#### Exercise
Report each line of the listing below that contains the string "coordinates", copying the whole line. The match must be case-sensitive.

— begin Data records —

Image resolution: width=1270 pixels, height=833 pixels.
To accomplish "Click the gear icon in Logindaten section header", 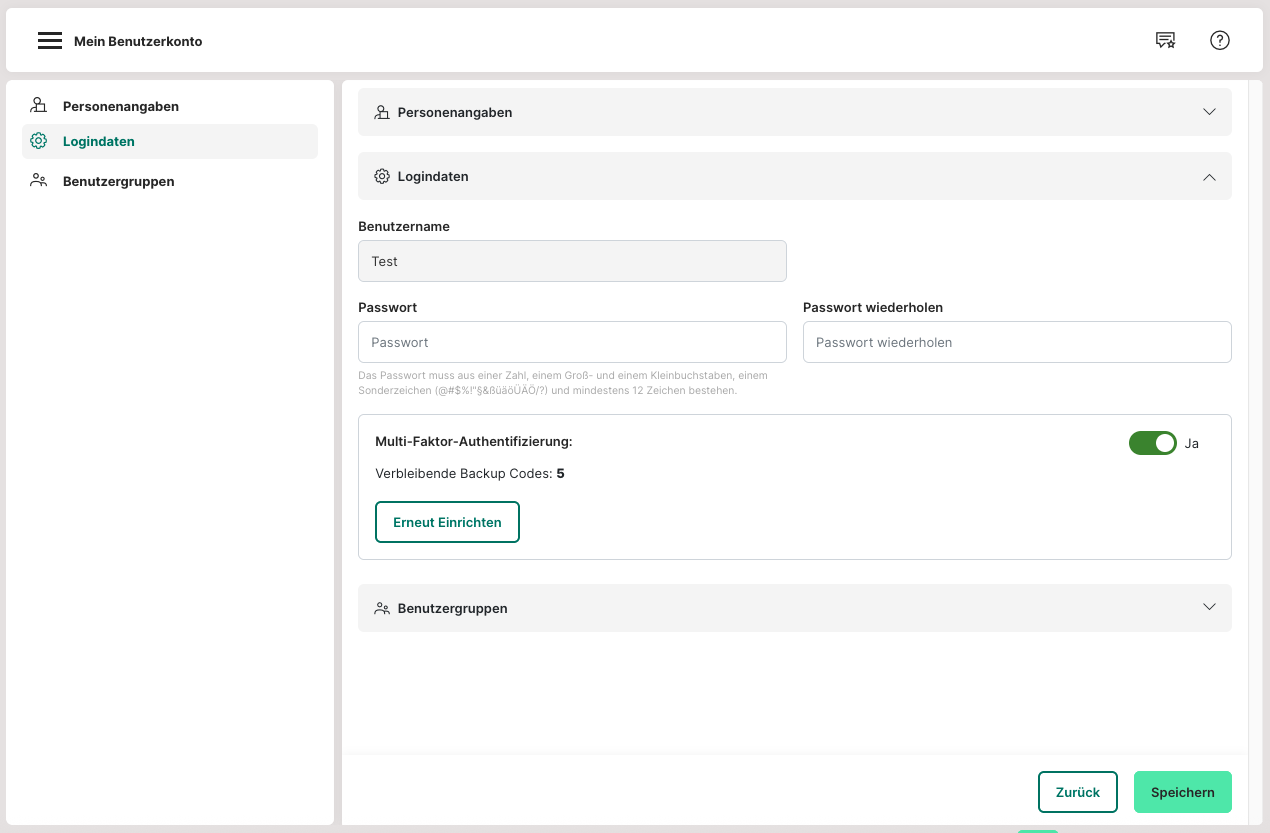I will click(x=381, y=176).

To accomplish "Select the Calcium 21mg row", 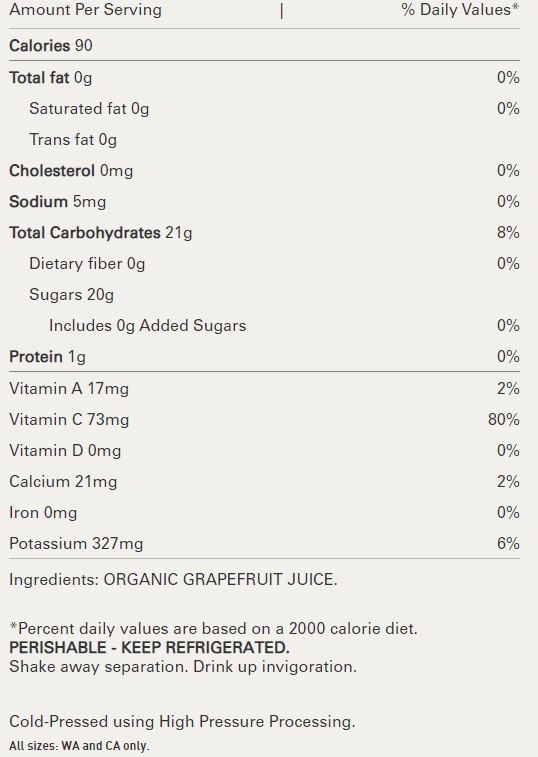I will point(264,482).
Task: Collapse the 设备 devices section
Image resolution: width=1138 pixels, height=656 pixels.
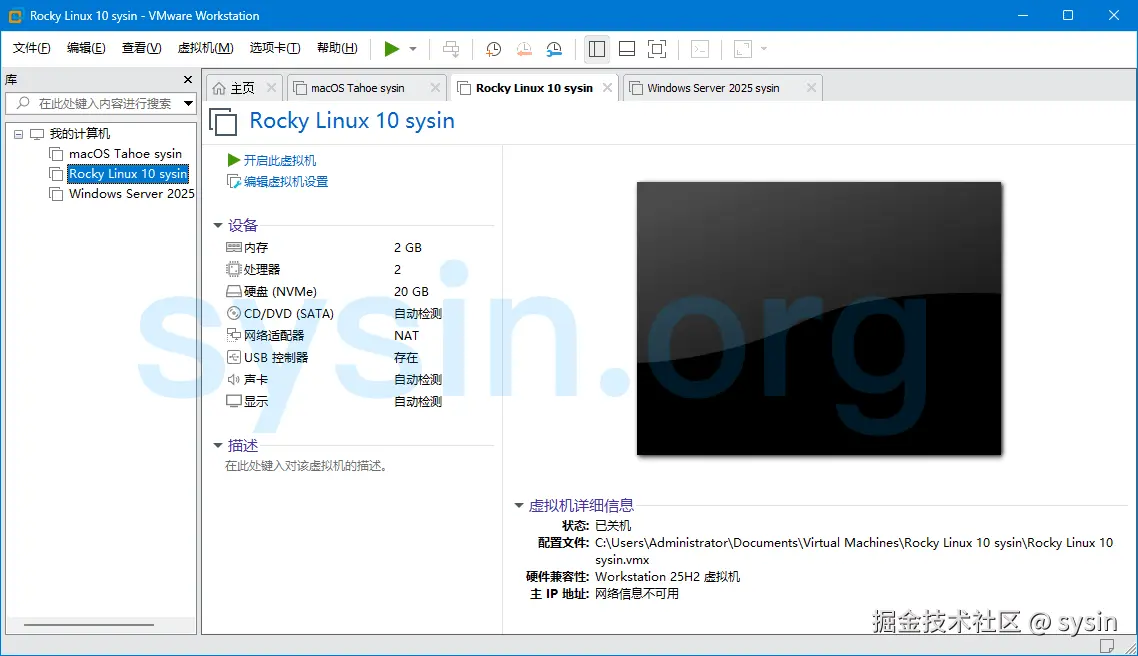Action: pos(219,225)
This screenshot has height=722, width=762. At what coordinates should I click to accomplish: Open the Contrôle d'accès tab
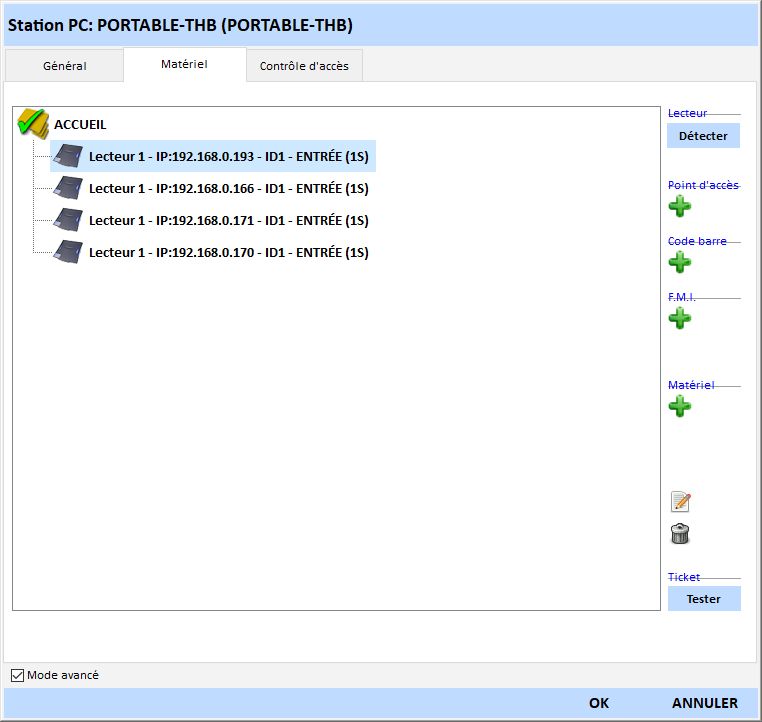point(304,66)
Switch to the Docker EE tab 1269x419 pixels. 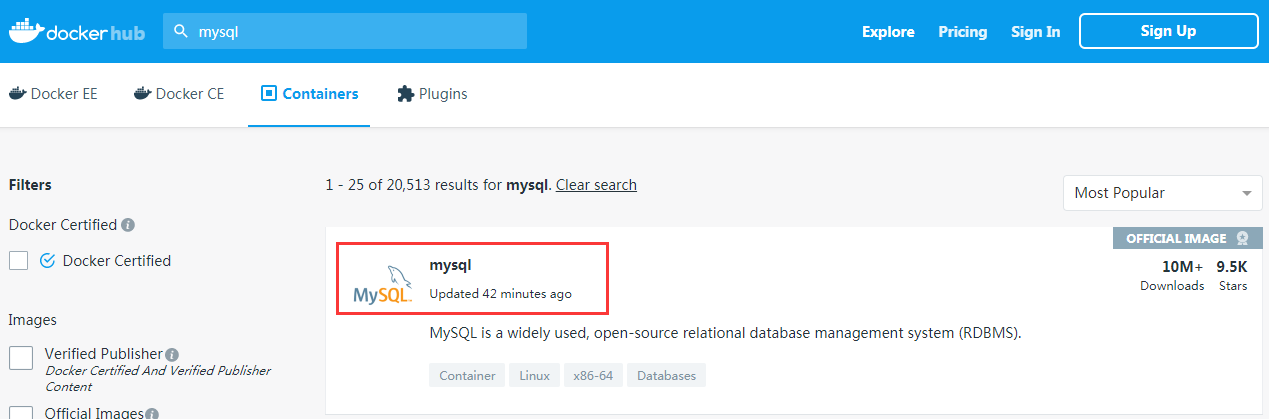(53, 94)
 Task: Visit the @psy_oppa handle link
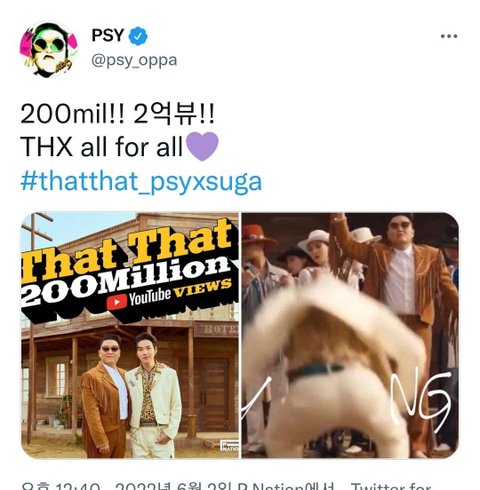(134, 61)
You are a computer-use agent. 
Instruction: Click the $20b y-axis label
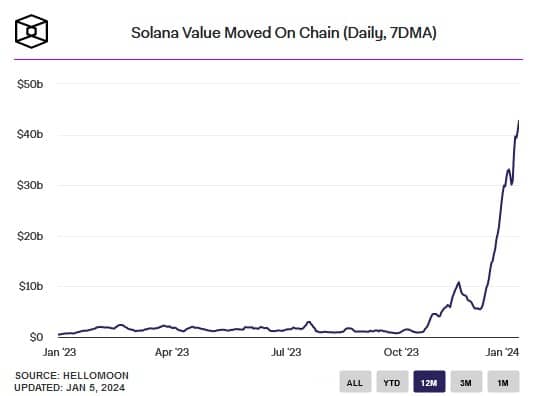(x=30, y=236)
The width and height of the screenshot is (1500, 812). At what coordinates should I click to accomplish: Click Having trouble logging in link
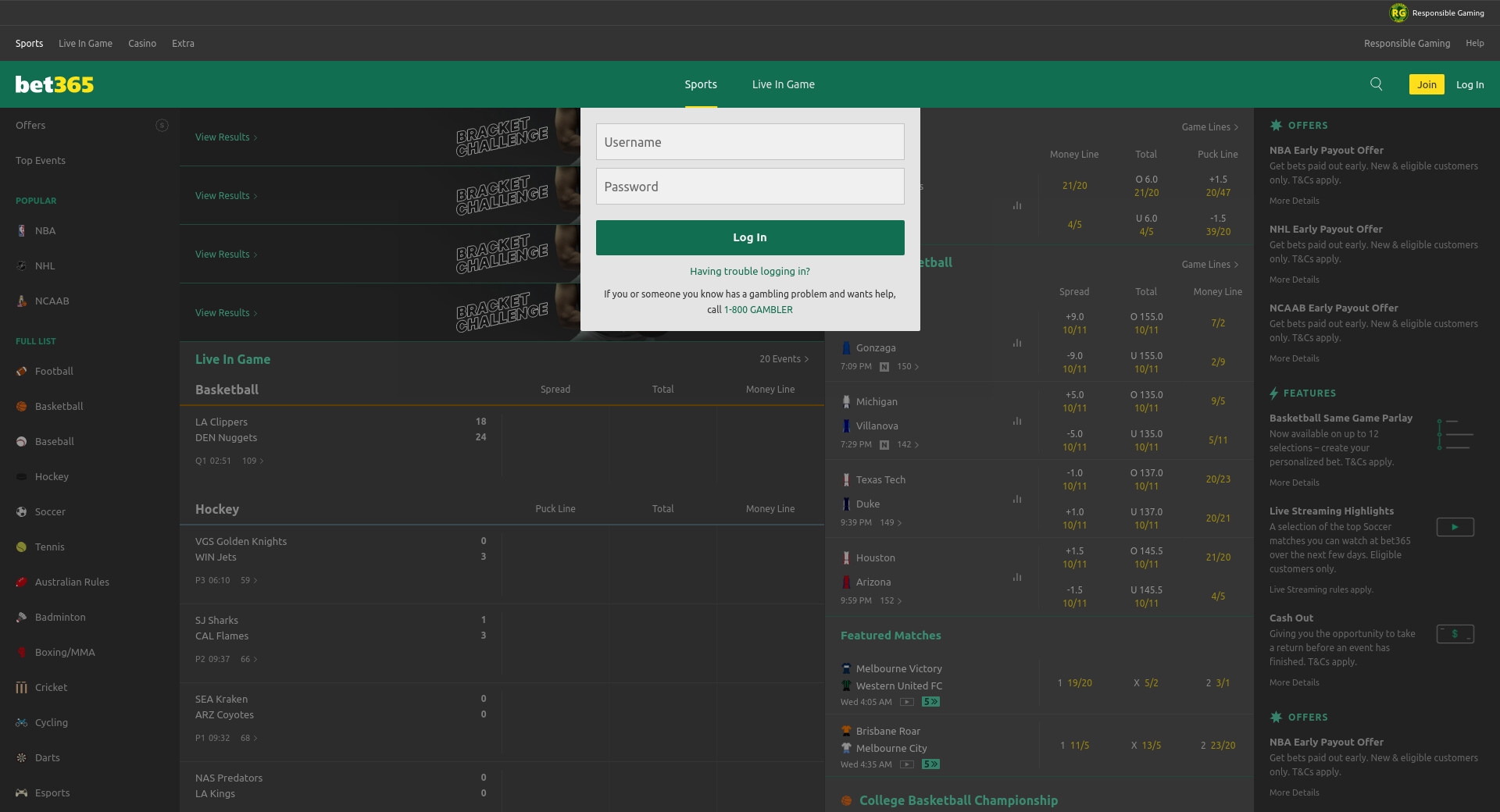[749, 272]
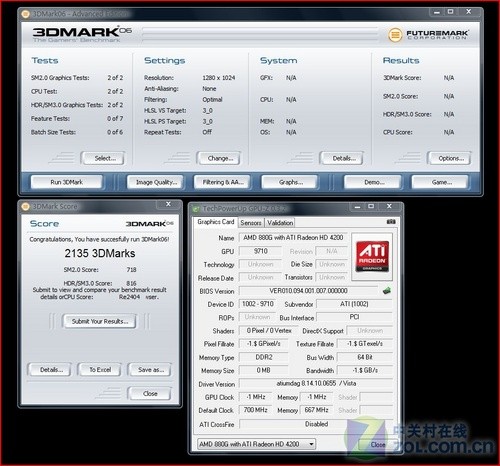
Task: Switch to the Sensors tab
Action: (251, 223)
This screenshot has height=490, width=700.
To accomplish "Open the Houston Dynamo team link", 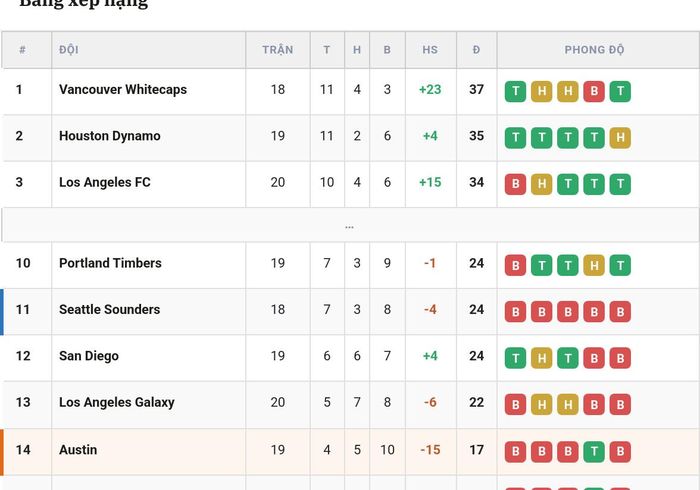I will point(110,136).
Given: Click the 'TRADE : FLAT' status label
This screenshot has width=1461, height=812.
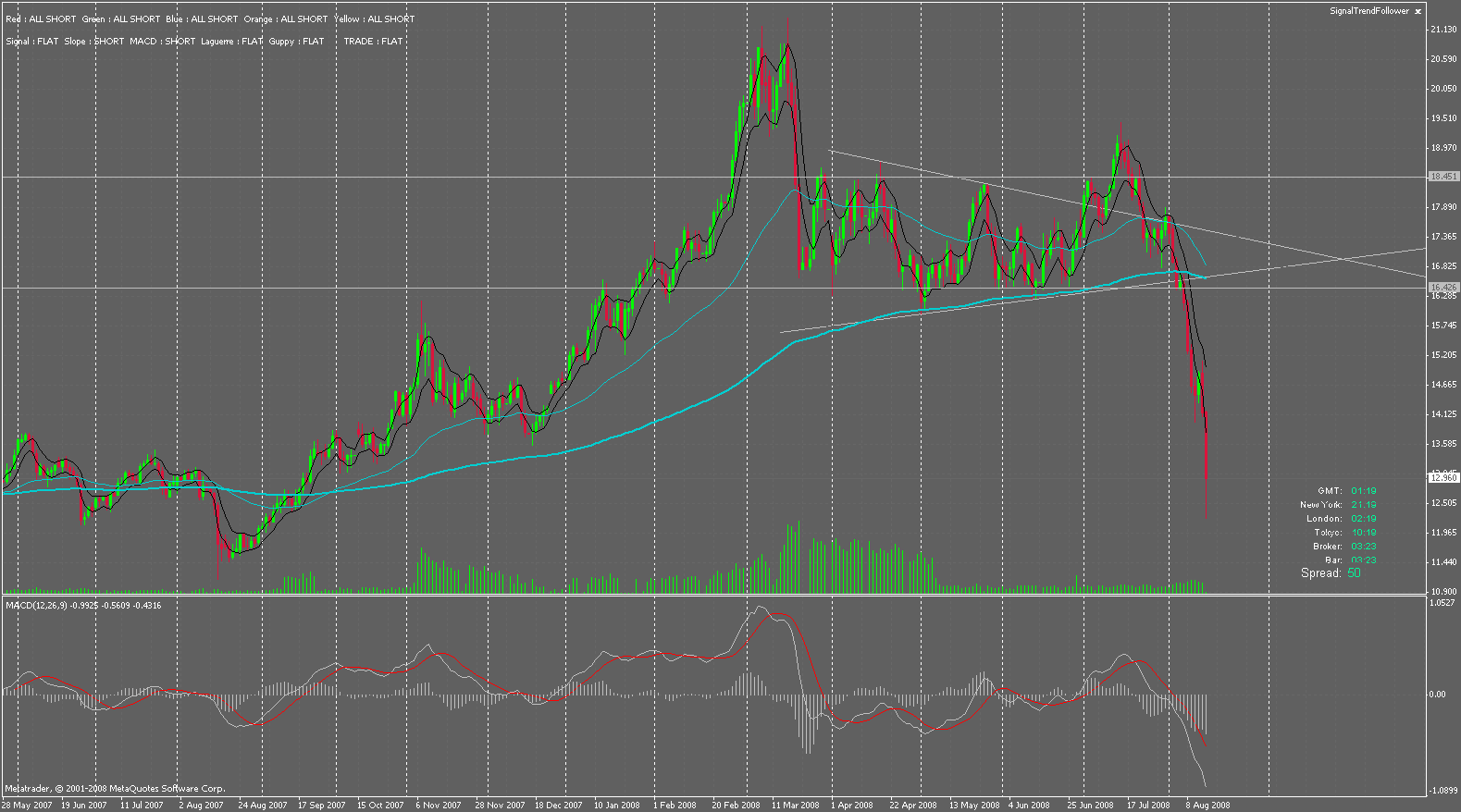Looking at the screenshot, I should click(373, 42).
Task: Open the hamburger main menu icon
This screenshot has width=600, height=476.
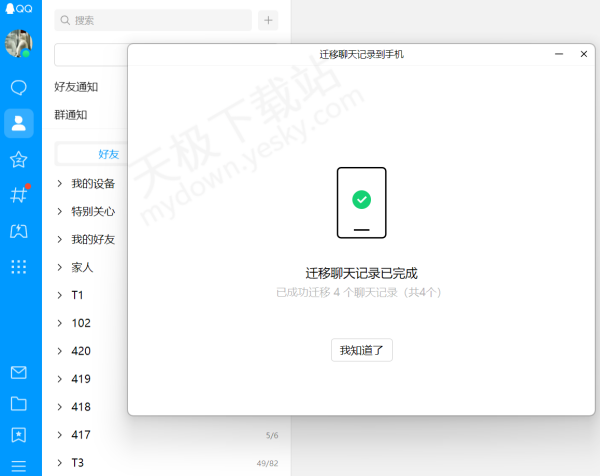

— end Data records —

#### Correct output
This screenshot has height=722, width=762. At what coordinates should I click to accomplish: Open the Contrôle d'accès tab
The width and height of the screenshot is (1500, 812). At what coordinates should I click to accomplish: Click Having trouble logging in link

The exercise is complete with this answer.